Maps and Diagrams – Get Lost

Maps and Diagrams

The traditional record industry is still having major trouble finding its place in the new age of music distribution.
But while they’re fighting what seems to be a death struggle, the artists that did not rely on this business in the first place seem to have settled for two different kinds of distribution.
The first is of course DIY independent digital distribution: you may have noticed that most of the releases mentioned here are distributed through Bandcamp.
On the other hand, there are the ‘labour of love’ labels, run by people definitely not into it “for the money”, releasing extremely limited physical releases mostly packed in hand-crafted artwork so delicate and complex that it would be impossible to create more than 50 copies of a release.

One of these labels is Time Released Sound  –  “a lovingly hand made, limited edition release music label that is as much an art project as it is a musical outlet”.
“Focusing primarily on classically infused and folk based ambient and electroacoustic sounds by the artists we know, love and admire, we will be striving at all times to produce visuals and packaging for these fine releases that are as original and uniquely beautiful as the music itself.” 

If you take some time to look at the TRS Releases, you will understand why most of these releases sell out very quick!
This may be frustrating for collectors that find out too late … but fortunately the limited releases are followed by a less limited digipack release.

Such as this particular example: Maps and Diagram‘s “Get Lost”  (which was TRS’s fifth release).

Maps and Diagrams (Tim Martin) has been releasing albums on a number of labels, such as Expanding Records and Handstitched Recordings. 

Get Lost (which came with a mini compass included in the limited release!!), is ‘a combination of live-instumentation and original and resampled and sequenced electronic sounds. Added to these successfully intricate patterns of waves and static are field recordings and live synthesizer.”  

The fourteen relatively short tracks (the full album is somewhat short of an hour) indeed feel like travelling different landscapes.

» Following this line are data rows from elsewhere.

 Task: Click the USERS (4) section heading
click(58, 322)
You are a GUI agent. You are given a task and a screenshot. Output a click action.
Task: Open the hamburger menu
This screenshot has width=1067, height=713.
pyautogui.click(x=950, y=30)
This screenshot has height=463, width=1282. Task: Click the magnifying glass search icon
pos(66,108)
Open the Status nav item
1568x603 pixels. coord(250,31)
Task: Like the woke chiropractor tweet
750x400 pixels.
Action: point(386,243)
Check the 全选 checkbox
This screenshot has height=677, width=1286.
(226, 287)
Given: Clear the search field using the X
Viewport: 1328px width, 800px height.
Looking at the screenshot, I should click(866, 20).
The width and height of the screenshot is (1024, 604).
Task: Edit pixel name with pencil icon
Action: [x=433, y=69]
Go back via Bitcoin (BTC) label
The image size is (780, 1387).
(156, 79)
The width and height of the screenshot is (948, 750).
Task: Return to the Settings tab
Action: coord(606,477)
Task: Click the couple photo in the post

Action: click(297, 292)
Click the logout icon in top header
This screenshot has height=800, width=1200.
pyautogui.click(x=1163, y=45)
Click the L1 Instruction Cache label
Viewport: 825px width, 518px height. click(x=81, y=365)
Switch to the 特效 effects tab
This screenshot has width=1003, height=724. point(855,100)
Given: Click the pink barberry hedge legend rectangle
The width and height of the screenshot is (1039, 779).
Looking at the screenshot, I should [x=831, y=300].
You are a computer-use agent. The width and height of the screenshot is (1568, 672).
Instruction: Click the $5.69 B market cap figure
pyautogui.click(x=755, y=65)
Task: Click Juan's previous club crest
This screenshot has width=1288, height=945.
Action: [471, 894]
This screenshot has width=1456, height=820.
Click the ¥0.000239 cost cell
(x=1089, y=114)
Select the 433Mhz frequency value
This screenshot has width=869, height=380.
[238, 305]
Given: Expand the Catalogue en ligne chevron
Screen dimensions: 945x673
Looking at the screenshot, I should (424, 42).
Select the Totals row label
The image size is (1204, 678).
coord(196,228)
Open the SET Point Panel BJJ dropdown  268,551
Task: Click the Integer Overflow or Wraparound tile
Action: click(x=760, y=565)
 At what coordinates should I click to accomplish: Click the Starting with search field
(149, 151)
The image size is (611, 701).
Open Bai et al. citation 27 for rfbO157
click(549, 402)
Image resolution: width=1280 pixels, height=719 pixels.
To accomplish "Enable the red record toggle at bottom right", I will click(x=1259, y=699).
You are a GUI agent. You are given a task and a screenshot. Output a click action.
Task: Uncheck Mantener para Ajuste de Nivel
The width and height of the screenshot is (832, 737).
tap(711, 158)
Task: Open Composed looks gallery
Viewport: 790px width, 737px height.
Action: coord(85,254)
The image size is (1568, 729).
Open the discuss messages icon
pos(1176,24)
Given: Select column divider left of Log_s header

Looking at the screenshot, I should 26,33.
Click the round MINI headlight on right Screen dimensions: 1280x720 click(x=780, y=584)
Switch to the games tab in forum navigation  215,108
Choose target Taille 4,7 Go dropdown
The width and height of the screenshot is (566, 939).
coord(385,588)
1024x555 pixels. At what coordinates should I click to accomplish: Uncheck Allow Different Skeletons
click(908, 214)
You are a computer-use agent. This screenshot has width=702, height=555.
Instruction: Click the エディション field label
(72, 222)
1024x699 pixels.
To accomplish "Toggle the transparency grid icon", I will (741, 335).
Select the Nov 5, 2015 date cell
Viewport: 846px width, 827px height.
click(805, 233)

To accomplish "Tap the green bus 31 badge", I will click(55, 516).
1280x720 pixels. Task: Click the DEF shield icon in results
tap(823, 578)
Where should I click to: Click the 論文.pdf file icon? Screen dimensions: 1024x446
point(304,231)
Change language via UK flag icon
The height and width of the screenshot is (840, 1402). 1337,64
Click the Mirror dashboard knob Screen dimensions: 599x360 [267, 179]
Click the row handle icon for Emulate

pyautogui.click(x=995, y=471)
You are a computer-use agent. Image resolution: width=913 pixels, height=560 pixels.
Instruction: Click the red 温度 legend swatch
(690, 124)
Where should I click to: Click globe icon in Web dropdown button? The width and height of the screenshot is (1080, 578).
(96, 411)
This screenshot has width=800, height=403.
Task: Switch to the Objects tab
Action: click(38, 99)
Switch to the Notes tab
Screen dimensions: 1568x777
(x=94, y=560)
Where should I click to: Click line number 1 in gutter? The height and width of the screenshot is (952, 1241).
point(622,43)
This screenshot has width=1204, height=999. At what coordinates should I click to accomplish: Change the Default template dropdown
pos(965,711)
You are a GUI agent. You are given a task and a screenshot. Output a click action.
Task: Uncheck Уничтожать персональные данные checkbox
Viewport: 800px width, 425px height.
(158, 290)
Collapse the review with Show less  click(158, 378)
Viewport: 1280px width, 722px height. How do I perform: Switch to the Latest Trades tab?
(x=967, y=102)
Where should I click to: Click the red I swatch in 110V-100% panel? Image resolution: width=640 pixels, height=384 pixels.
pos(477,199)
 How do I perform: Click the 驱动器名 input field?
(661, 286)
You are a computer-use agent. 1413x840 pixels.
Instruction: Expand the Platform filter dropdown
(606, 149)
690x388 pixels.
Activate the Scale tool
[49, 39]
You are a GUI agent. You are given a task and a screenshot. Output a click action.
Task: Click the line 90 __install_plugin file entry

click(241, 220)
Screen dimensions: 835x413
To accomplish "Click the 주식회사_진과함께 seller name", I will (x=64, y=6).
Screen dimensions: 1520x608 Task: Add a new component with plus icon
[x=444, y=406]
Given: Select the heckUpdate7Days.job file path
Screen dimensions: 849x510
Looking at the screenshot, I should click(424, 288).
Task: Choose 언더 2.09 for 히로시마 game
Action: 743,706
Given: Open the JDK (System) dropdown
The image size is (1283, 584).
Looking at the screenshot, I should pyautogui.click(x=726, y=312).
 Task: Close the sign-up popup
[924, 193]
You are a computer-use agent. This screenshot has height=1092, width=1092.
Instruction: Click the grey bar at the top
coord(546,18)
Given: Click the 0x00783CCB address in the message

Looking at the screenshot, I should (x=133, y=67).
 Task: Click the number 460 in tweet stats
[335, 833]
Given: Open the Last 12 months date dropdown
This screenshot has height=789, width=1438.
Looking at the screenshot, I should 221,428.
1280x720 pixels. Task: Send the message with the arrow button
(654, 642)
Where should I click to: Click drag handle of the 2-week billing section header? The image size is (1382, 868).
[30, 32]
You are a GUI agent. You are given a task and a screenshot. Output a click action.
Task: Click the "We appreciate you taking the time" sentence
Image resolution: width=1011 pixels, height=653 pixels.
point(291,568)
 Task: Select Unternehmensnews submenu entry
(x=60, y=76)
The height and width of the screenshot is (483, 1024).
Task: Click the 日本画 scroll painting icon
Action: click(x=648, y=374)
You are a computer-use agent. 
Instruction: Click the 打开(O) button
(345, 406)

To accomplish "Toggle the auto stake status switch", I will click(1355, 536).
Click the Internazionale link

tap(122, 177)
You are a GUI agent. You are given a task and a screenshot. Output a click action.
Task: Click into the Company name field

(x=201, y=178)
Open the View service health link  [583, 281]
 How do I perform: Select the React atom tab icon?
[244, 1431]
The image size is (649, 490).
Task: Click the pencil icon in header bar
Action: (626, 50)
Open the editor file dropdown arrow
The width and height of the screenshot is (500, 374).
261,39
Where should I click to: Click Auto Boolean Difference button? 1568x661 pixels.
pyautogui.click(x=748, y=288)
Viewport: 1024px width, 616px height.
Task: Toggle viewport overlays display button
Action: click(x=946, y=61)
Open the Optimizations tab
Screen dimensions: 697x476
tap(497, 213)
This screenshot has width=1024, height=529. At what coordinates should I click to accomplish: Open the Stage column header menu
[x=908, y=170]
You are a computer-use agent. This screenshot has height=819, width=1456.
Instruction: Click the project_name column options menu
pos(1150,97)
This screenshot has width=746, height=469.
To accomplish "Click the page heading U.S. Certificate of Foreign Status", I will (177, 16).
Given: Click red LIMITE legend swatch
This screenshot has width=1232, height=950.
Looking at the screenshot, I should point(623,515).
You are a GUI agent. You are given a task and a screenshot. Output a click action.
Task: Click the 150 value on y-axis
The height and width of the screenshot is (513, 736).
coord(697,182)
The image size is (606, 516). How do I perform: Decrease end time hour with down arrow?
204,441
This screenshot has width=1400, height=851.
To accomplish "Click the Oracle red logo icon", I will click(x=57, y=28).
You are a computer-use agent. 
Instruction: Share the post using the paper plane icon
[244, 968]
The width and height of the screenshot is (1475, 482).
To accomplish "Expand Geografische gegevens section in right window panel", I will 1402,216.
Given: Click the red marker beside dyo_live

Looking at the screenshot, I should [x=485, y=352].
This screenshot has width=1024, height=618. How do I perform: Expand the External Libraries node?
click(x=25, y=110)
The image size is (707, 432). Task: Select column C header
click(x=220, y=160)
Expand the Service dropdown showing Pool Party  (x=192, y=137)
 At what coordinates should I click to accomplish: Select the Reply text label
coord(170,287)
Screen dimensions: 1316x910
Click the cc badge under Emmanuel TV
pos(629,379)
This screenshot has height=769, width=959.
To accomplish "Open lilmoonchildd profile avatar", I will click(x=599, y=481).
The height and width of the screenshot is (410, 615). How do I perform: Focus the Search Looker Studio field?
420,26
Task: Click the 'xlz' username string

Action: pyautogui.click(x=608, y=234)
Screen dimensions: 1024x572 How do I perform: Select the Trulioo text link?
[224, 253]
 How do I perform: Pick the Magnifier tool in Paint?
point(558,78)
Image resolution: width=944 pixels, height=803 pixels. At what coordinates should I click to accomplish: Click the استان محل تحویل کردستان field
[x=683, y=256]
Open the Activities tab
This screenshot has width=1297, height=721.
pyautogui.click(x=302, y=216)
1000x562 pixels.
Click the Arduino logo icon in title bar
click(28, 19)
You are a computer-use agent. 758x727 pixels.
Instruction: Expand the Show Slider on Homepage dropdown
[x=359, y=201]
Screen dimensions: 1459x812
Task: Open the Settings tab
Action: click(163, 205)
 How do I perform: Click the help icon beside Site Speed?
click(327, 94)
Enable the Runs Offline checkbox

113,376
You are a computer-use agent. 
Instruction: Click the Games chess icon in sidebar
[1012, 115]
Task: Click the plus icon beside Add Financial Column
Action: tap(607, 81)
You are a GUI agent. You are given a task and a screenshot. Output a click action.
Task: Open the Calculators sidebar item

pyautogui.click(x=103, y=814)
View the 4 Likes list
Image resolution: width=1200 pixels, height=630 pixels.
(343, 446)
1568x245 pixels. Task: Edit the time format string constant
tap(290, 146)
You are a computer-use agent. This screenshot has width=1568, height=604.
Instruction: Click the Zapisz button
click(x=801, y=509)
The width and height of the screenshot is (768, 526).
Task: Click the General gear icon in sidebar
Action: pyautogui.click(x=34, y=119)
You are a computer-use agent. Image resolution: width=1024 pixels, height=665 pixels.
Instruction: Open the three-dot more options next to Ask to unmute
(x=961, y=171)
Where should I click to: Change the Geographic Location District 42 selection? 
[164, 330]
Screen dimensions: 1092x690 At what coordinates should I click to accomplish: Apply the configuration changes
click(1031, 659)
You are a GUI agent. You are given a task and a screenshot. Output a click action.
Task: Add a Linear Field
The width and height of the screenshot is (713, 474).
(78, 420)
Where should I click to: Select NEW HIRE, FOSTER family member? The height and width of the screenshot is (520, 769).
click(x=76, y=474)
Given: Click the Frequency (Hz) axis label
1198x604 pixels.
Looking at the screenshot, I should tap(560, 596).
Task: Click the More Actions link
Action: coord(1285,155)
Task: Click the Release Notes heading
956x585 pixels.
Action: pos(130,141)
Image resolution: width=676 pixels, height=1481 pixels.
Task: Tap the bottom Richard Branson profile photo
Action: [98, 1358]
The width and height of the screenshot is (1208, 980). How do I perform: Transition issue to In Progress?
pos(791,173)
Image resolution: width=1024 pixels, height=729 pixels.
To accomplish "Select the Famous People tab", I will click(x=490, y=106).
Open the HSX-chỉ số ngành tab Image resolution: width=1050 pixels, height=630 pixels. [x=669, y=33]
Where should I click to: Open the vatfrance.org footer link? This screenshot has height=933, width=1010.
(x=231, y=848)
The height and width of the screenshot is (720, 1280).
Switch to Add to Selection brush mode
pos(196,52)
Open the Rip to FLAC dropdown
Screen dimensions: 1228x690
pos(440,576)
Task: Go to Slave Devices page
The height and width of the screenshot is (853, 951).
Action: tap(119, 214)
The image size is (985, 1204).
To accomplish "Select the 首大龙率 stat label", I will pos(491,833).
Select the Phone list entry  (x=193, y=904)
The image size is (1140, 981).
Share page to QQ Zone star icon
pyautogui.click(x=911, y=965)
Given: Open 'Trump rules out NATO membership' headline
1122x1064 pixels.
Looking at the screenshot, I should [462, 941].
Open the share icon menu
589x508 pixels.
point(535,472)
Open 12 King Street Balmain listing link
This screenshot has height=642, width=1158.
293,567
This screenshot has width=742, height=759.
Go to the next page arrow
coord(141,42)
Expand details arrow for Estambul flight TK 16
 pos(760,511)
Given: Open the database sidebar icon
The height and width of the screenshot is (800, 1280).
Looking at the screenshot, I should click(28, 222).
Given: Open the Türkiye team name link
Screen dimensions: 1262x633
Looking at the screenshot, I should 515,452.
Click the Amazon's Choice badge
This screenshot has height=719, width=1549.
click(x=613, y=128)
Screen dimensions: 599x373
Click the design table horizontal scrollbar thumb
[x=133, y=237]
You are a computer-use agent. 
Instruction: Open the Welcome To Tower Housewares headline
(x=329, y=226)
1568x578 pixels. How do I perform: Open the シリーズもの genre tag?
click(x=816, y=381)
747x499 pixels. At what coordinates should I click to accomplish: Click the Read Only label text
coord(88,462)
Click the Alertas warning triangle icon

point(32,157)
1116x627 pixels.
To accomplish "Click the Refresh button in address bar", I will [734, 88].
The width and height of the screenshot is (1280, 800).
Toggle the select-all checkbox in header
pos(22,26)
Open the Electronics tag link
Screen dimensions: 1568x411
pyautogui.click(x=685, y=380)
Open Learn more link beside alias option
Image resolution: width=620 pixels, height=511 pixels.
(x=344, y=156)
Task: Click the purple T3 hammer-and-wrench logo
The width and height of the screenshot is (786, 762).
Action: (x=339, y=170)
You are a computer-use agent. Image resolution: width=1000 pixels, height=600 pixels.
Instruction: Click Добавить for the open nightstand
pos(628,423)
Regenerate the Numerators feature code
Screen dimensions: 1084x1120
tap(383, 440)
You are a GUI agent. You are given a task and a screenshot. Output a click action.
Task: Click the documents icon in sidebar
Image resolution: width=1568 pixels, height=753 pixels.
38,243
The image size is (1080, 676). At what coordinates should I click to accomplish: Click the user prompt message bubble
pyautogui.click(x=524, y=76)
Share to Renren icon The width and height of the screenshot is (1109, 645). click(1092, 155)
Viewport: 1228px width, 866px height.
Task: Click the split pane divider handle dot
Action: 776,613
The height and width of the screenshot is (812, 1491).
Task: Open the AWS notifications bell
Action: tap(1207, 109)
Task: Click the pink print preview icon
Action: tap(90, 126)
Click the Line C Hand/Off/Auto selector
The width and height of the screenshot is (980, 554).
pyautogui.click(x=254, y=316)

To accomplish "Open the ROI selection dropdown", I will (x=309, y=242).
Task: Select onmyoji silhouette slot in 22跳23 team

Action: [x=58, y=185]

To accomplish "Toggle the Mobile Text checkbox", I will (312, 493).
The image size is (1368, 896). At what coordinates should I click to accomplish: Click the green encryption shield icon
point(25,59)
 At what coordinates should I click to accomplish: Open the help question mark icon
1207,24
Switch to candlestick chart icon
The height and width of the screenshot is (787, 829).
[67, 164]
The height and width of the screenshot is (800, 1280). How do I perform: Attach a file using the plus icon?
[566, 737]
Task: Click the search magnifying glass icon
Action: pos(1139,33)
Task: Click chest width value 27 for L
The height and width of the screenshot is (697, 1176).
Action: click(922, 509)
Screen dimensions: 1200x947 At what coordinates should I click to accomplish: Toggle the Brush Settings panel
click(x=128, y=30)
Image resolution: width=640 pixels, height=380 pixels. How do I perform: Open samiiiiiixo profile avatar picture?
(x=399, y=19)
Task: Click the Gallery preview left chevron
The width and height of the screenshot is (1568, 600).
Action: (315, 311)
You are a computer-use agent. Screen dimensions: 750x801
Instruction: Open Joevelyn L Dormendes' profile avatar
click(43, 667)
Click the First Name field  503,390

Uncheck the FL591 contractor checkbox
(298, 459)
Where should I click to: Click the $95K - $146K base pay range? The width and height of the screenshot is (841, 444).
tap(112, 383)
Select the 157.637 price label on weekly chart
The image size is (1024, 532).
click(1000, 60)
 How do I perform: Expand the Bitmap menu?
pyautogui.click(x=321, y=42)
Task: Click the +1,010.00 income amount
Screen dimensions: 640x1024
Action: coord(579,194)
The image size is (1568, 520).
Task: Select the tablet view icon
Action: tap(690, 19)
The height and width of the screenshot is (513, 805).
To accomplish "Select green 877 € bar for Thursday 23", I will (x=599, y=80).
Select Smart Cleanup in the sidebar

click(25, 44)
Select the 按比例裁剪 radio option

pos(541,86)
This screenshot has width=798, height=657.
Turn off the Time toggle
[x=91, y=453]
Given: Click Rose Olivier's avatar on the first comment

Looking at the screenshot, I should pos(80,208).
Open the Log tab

When trying to describe the music on this album, I simply cannot find better words than those of the accompanying notes:
“And like any voyage, either purposeful or directionless, the songs on this release proceed in an ever changing yetperfectly smooth and continuous manner. As we and our ship are now out on the waves, the sound swells, then dips, thenswells fuller and finally flattens slowly and melodically into an extended peaceful calm…then just as we realize that we are insight of land, the wind begins to rise again!”